Mittwoch, 22. November 2023

Textil- und Nähreise Toskana - Teil 1 - Ferragamo Museum

Nach einer Window Shopping Runde in der Via Tornabuoni, dem Pendant zu unserer Frankfurter Goethestraße, inspizierte ich an einem verregneten Montagmorgen den Eingang des Ferragamo Museums in Florenz und siehe da, es hatte geöffnet. Der Empfang war sehr freundlich, ich hatte reichlich nasses Gepäck und ein nasses Regencape bei mir, das alles irgendwo untergebracht werden konnte. Ich schreibe das, weil es mir im nächsten Museum an diesem verregneten Tag ganz anders erging und ich das Gefühl hatte, mit meinen Sachen fehl am Platze zu sein und von oben herab behandelt zu werden.

Salvatore Ferragamo, der sein Leben in Shoemaker of Dreams (die Biografie wurde ebenfalls verfilmt) beschreibt, hat den Palazzo Spini, in dem das Museum und das Ladengeschäft sind, erst gemietet und später, als er genug Geld hatte, gekauft. Es finden Sonderausstellungen statt, diese geht noch bis zum November 2024.

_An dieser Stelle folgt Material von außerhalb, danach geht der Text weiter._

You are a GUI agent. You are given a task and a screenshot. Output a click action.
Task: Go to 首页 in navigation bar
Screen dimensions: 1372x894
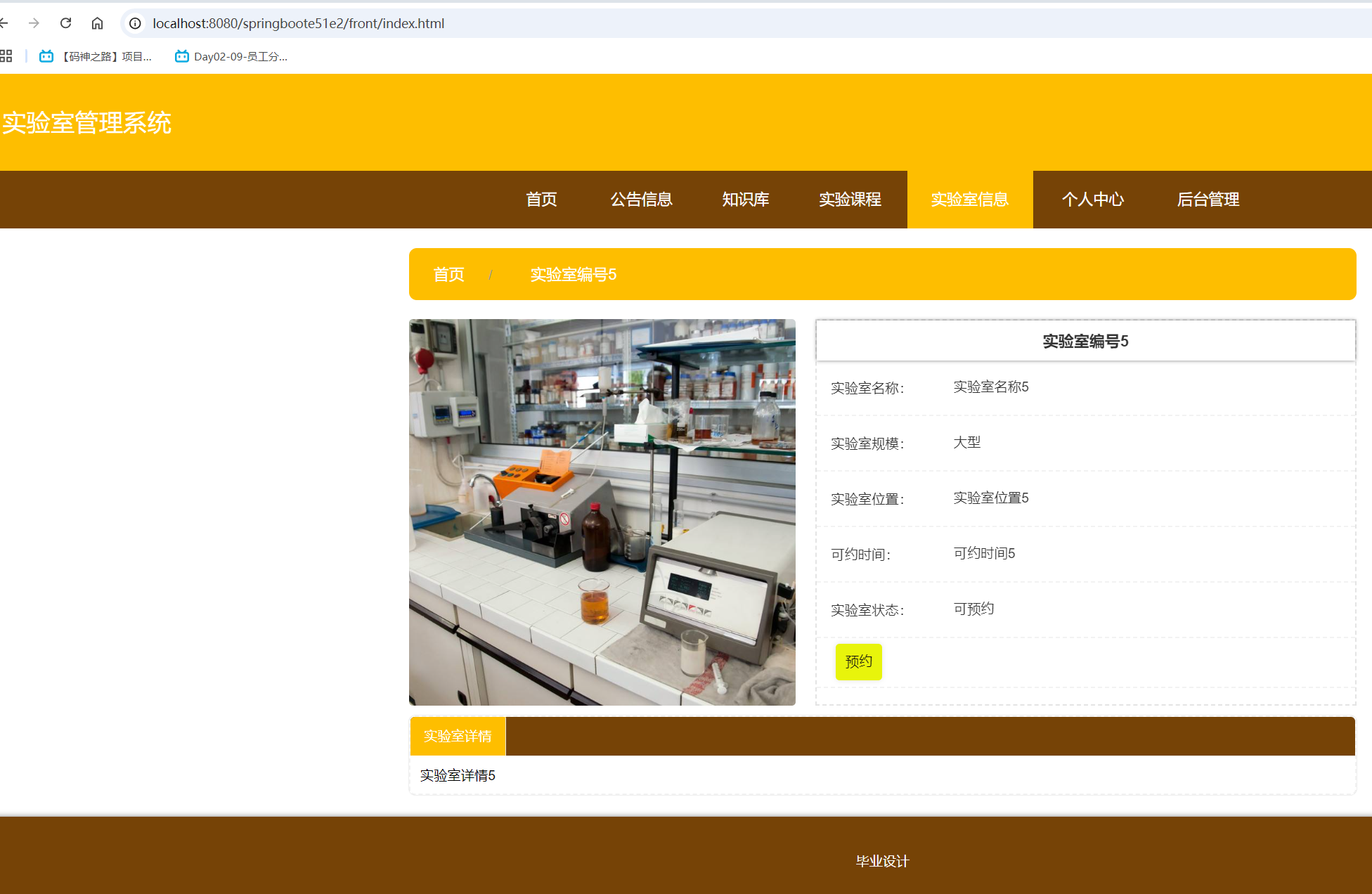click(541, 200)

Mich haben die Schuhe in der Ausstellung sehr beeindruckt, einen Großteil würde ich heute noch anziehen, obwohl die Modelle teils 90, 80 oder 70 Jahre alt waren. Besonderen Wert hat Ferragamo auf Passform und Bequemlichkeit gelegt, weswegen seine Schuhe sehr erfolgreich waren, er weiter expandieren konnte und nach Jahren in den USA in sein Heimatland zurückkehren konnte.

Neben der Passform (seine orthopädische Bibliothek wurde ebenfalls gezeigt) waren ihm auch ästhetische und künstlerische Aspekte wichtig. Er kreierte immer neue Modelle, experimentierte mit Form, Farbe, Material und schuf so besondere Modelle, die in Hollywood, wo er sein erstes Ladengeschäft eröffnete, schnell Anhänger fanden. Viele Schuhe aus diesen ersten Jahren, wo die Filmindustrie ihren Anfang nahm, sind in der Ausstellung gezeigt, erstaunlich gut erhalten im Übrigen. Die Größen jedoch winzig. Frauen heute leben auf deutlich größerem Fuß.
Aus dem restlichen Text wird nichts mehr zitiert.